On Nov 01, 2004 16:00 -0800, John Chodera wrote:> I have a (perhaps rather naive) question regarding the use of Lustre with
> small clusters:
>
> Suppose we have a small cluster of, say, 30-50 dual-CPU nodes connected
> via a gigabit enthernet swtich, mostly running serial applications or
> parallel applications with minimal communication. For a small cluster
> like this which does not need to serve clients other than nodes within the
> cluster, is there any real barrier to using each node and using each node
> as both an OST and a compute client? I noticed in an earlier posting that
> there was a condition where the client was writing to an OST running on
> the same machine, and memory issues might cause a deadlock, but provided
> this case was extremely unlikely, would there be large performance issues
> with such a strategy?
There are a few issues with this sort of setup currently:
1) The memory deadlock problem you mention. If there isn''t only light
IO and low memory pressure, this scenario is relatively unlinkely,
but this isn''t something to depend on in a production environment.

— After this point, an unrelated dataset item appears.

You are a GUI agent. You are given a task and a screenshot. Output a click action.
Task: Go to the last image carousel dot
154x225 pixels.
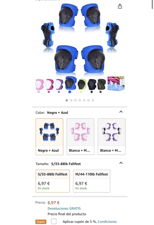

We are currently working toward making this sort of configuration
more stable but as yet none of our customers are running in this mode.
2) The Lustre OSTs must be started before the MDS, and the clients need
to be started after the MDS, which makes theis configuration a bit
complex. There is the functionality for doing this in the lconf tool
(--maxlevel 50 would start only the OSTs). If the OSTs were started
first, and the client (mountpoint) was done with zeroconf after the
MDS had started that wouldn''t be so bad.
3) There is no mechanism for having clients write to their local OST
by default to avoid network traffic. This in itself isn''t a
showstopper,
but depending on your network it would likely slow things down.
Support for this is only in the design stage.